5- Gözün odağının değişmesi motivasyon ve odağın sürmesi üzerinde etkilidir.

Gözler beynin dışsal uzantısıdır. Algıyla doğrudan ilişkili olduğundan odaklanma ile bağlantılıdır.

İki farklı görme biçimi vardır. Biri dar odaklı diğeri panaromik odaklıdır. Örneğin kitap okurken dar odağı araba sürerken panaromik odağı çalıştırırız. Motivasyon ve odaklanma eksikliği yaşandığında odaklar arası geçiş yapmak ve dar odağı 30sn ile 90 sn arasında sürdürmek bu eksikliği gidermeye katkı sağlar.

Ben panaromik yöntemi sınavlarda kullanıyordum ve işime yarıyordu. Sınav kağıdına çok odaklandığımda ve yorulduğumu hissettiğimde kafamı kaldırır bir etrafa bakıp rahatlardım. Diğer yöntem ise çok dikkat kaybı yaşandığında bir objeyi seçip ona belli bir süre odaklanarak bakmak. Bunu bilmiyordum ancak deneyeceğim.

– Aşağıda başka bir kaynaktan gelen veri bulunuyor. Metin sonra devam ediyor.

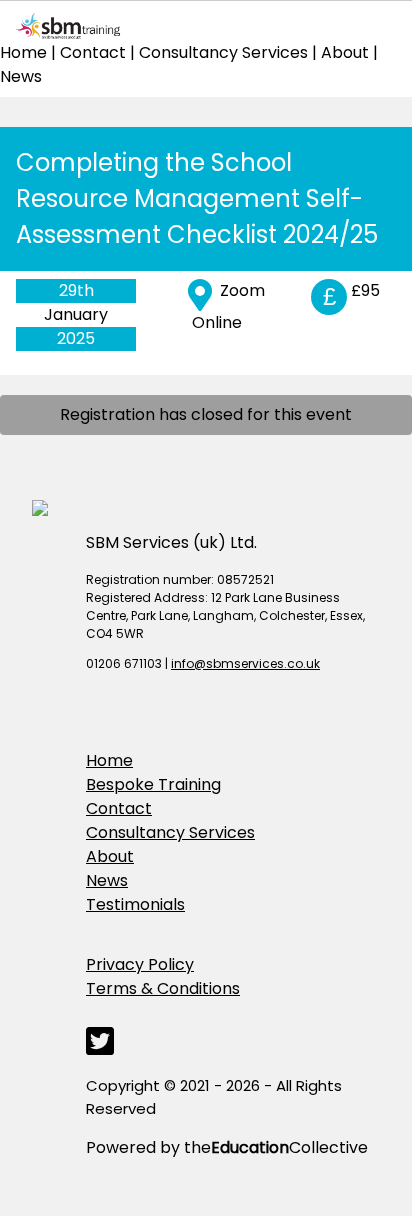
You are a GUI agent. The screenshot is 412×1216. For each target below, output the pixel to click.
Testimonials (135, 904)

Bunlar motivasyonu ve odaklanmayı artıran ve herkesin çok kolaylıkla uygulayabileceği yöntemler.

6- Telefondan uzak dur.

En iyi productivity app’i telefondan uzak durmaktır. Çalışırken telefon yukarı bakmasın, öbür tarafa çevir. En iyisi uçak moduna almak veya rahatsız etme modunu kullanmak. Gerçekten bir iş üzerinde çalışırken oradan buradan bildirim gelmesi kadar dikkat dağıtıcı bir şey yok.

7- Karmaşık sırada gelen ödüllendirmeler motivasyonu sürekli kılar.

Sürekli motivasyonu korumak için dopaminin nasıl çalıştığını anlamak gerek. Ödüllendirmenin ne zaman yapıldığı dopamin salınımıyla alakalıdır. Buna göre bir köşe taşına ulaştığında kendini ödüllendirirsen uzun vadede motivasyon azalır. Çünkü kendini ancak bir işi başarınca ödüllendirmeye şartlandırmış olursun.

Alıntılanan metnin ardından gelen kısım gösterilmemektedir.